Animal Liberation Front takes credit for destruction

Sarah McKenzie

An international animal rights activist group known as the Animal Liberation Front claimed responsibility Monday night for the vandalism of 12 research labs via an e-mail message sent to their group’s press office in Minneapolis.
A University student who serves as the spokesman for the organization said members took 116 animals from labs in Elliott Hall and the Lions Research Building and brought them to private homes and sanctuaries. He said he did not know the locations of the homes.
Kevin Kjonaas, a political science senior, said he works at the non profit organization along with three other volunteers at a Minneapolis office. He also belongs to the Student Organization for Animal Rights (SOAR), an on-campus group.
He said the office received an anonymous e-mail message Monday that read: “The following animals will never be harmed again at the hands of vivisectors: 27 pigeons, 48 mice, 36 rats and 5 salamanders.”
The University Police, the state Bureau of Criminal Apprehension and the FBI are investigating the burglaries that occurred sometime around 5 a.m. Monday.
University Police Chief Joy Rikala said investigators are following a number of leads but no arrests were pending as of Tuesday.
If the vandals are found, federal charges may be brought forth pursuant to a federal statute on animal terrorism passed in 1992.
University officials said Monday the vandalism will seriously threaten research for cancer, Alzheimer’s and Parkinson’s diseases. According to a report broadcast Tuesday night, University officials estimate the damages to exceed $3.5 million.
The Animal Liberation Front press office serves as the mouthpiece of the organization to promote the actions of members, Kjonaas said. But he did not know who committed the vandalism, because of the anonymous nature of all ALF raids.
Kjonaas, who denies any involvement in the burglaries, said ALF has been active for 25 years. There are no local chapters, but the organization has press offices in Minneapolis, Great Britain and Norway.
Although Kjonaas attends the University, he said he is pleased that the organization targeted research labs on this campus and sent such a strong message through economic destruction.
“I’m extremely elated that this happened,” he said, noting his tax dollars have contributed to what he called inhumane research carried out on animals at the University.
In addition to damaging computers, microscopes and other equipment in the lab, the group’s members said they took researchers’ videos and pictures of experiments conducted on the animals.
Group members claim researchers connected monkeys and other animals to electrodes in order to study neurological behavior, Kjonaas said.

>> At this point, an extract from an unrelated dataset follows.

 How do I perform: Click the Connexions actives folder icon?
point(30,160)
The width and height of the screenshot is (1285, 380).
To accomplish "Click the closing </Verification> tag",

He said the treatment is unwarranted and cruel.
The vandals did not take the monkeys because homes could not be found for them on short notice, he said.
Sharad Shanbhag, a graduate student studying brain activity, said many people do not understand the technology used in the research, despite claims about the animal maltreatment.
The electrodes used on the monkeys are also used on humans for Parkinson’s disease research.
“They are very safe,” Shanbhag said. “I think they like to say (the electrodes are cruel) for shock value.”

History of ALF raids
The U.S. Justice Department refers to the Animal Liberation Front as a “loose configuration of small, autonomous ‘cells,’ with no centralized command structure,” according to wire reports.
Members have claimed responsibility for numerous firebombings, raids at research labs and releasing of animals used for medical or commercial purposes around the world.
The first raid ALF took credit for in the United States happened at New York University Medical Center in 1979, when activists set loose five lab animals used for research.
In November 1996, the organization firebombed an Alaskan Fur warehouse in Bloomington, Minn., causing more than $2 million in damages.
Last summer, the group opened pens at a fur farm near Rochester, Minn., freeing more than 2,500 minks. According to wire reports, many of the animals were either caught by neighbors or hit by cars.

Campus activists react
Freeman Wicklund, executive director of the Animal Liberation League and founder of the University’s SOAR organization, said he does not agree with the liberation front’s actions.
“It closes a lot of doors,” Wicklund said. “Hopefully people realize the actions on Monday only represent a small fraction of the animal rights community.”
His organization, often mistaken for ALF, has more than 1,000 members across the country. Wicklund said members of his organization practice Ghandian non-violence protesting methods.
Wicklund started SOAR in 1992 and received a degree in nutrition from the University in 1997.
As an undergraduate, Wicklund fought against the use of dogs in medical research. He also protested University scientists conducting experiments on primates.
Celeste Stover, a biology major, has belonged to SOAR for more than a year. She said activists sometimes resort to extreme actions like Monday’s burglaries to be taken seriously.
“In general, SOAR is open to all forms of animal liberation,” Stover said. “I am in support of (the vandalism), because not all methods work.”
Without sensational protests, Stover said individuals concerned about animal rights are not taken seriously. She said she supports the economic sabotage because it seriously hampers the researchers’ efforts.